Is there anything that can be done?

Last year, if someone told us that we would be trapped inside our homes in a state of quarantine due to a deadly pandemic, we would have laughed it off. So, at the time our worst and unimaginable fears are coming true, being plunged into uncertainty does not mean that we have to function effectively alongside it. And therefore, being productive is no longer as important as it was before.

It is of utmost importance to acknowledge that not everyone is fortunate enough to be able to use this situation to hone their skills, try new hobbies, explore new passions or build something unforgettable. In the midst of rapid unemployment, losing your loved ones, anxiety caused by separation from friends and family, isolation and loneliness, bad mental health is inevitable- and that’s okay. It’s okay not to be okay, it’s okay needing to take time off. It’s okay to listen to your body. Don’t be mad at yourself for not being able to deal with the situation as efficiently as your friend or your parent or your Instagram mutual. Getting out of the bed at a reasonable time is a task enough. Not putting off taking care of yourself and your needs is a task enough. Keeping up with your friends and checking up on them is a task enough. Spending time with your family is a task enough. Doing these tasks is no where near the perfect productive day I imagined – and it won’t be for a long while. I was meant to be getting excited about interning opportunities and travelling more and capturing more. Now when everything has gone south, the task of prioritising yourself is a rebellious act.

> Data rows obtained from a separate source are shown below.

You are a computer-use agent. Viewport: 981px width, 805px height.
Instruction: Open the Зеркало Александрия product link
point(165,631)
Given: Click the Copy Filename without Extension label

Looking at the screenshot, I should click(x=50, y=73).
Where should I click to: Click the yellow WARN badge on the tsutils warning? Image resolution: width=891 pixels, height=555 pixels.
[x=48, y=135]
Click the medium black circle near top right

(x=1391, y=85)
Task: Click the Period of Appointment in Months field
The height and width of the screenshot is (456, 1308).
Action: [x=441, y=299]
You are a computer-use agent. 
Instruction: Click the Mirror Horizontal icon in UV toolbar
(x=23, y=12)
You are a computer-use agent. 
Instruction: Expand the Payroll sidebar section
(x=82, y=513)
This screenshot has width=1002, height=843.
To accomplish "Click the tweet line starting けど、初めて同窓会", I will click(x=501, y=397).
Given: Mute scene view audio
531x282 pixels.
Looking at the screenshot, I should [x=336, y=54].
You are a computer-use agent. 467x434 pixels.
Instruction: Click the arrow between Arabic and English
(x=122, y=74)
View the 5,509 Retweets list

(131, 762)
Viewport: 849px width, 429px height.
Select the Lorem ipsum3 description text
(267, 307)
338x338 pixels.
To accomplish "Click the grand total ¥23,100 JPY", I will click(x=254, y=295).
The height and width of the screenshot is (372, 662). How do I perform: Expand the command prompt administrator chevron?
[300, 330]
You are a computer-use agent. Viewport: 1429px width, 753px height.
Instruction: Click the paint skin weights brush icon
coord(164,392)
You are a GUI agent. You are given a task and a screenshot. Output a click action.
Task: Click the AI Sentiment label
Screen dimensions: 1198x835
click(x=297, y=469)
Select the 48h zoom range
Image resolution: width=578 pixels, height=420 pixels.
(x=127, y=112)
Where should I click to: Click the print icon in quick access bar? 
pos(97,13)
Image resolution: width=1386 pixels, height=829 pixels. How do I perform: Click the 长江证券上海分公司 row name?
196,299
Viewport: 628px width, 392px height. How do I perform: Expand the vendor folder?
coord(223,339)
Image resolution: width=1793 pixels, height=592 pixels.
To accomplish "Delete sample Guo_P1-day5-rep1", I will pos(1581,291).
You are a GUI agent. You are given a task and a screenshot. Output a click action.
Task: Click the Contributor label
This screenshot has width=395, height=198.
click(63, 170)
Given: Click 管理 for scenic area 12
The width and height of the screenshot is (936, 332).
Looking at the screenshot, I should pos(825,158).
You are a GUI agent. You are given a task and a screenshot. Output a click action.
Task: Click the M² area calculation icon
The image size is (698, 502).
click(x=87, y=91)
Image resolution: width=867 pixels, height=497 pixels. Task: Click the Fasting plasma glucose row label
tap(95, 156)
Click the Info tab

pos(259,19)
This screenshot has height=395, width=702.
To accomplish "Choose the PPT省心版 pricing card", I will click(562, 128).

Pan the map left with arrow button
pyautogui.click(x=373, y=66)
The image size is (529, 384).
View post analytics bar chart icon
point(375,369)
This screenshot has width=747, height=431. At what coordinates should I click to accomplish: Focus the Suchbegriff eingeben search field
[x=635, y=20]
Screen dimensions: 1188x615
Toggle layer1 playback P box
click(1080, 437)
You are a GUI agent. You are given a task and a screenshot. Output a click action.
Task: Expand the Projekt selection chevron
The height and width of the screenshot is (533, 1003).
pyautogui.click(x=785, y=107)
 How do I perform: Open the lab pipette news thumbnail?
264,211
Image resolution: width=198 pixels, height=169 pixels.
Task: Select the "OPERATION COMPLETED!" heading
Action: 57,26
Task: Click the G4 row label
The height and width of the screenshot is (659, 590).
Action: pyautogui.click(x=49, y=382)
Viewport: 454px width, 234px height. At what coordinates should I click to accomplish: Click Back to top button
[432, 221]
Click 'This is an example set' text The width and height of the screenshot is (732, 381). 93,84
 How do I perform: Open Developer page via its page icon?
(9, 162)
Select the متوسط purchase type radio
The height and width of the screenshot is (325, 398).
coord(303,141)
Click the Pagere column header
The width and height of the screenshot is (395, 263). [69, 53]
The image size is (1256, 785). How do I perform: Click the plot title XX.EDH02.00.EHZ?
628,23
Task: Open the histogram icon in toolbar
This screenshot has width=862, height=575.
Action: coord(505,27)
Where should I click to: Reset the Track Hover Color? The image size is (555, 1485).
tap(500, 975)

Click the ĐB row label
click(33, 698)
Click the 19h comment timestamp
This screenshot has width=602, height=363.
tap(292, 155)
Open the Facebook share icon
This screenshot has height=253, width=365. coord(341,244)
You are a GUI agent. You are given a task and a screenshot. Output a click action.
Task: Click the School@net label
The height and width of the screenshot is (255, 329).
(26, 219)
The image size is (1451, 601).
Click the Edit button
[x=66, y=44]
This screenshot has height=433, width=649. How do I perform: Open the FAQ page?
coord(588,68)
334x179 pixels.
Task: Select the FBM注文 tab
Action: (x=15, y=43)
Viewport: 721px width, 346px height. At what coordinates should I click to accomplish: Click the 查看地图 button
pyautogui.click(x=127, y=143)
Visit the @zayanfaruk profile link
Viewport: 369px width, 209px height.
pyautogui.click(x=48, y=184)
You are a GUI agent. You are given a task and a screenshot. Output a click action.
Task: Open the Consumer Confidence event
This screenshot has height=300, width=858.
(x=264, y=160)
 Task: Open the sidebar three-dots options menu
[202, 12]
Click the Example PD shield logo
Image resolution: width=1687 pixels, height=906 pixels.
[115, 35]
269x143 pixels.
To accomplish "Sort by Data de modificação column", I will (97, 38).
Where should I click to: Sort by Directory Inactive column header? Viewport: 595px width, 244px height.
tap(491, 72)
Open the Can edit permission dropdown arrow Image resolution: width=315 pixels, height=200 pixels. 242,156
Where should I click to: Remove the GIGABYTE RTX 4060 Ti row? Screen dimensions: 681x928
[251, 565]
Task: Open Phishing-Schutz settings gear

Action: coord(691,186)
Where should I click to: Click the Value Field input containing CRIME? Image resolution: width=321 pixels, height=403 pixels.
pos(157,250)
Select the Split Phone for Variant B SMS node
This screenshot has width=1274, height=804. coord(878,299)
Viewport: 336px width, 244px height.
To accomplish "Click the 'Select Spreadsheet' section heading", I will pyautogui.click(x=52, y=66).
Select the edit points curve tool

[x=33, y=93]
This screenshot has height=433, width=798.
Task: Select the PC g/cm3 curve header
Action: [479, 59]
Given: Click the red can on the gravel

How can we change this mindset?

If you’re anything like me, university and work mean that I can not entirely ignore all my responsibilities in favour of self-care. Prioritising what you have to do is a good start to make sure you can do what needs to be done. Practice different methods or working. For me, sitting at my desk for more than 7 hours, staring at the laptop screen is quite overwhelming, mentally exhausting and doesn’t leave me feeling fulfilled. Taking breaks to perhaps watch an episode from a show that I’m currently hooked to or to mindlessly scroll on twitter ensures that I feel the balance.

This unsettling environment can be taxing. Forgive yourself for making mistakes.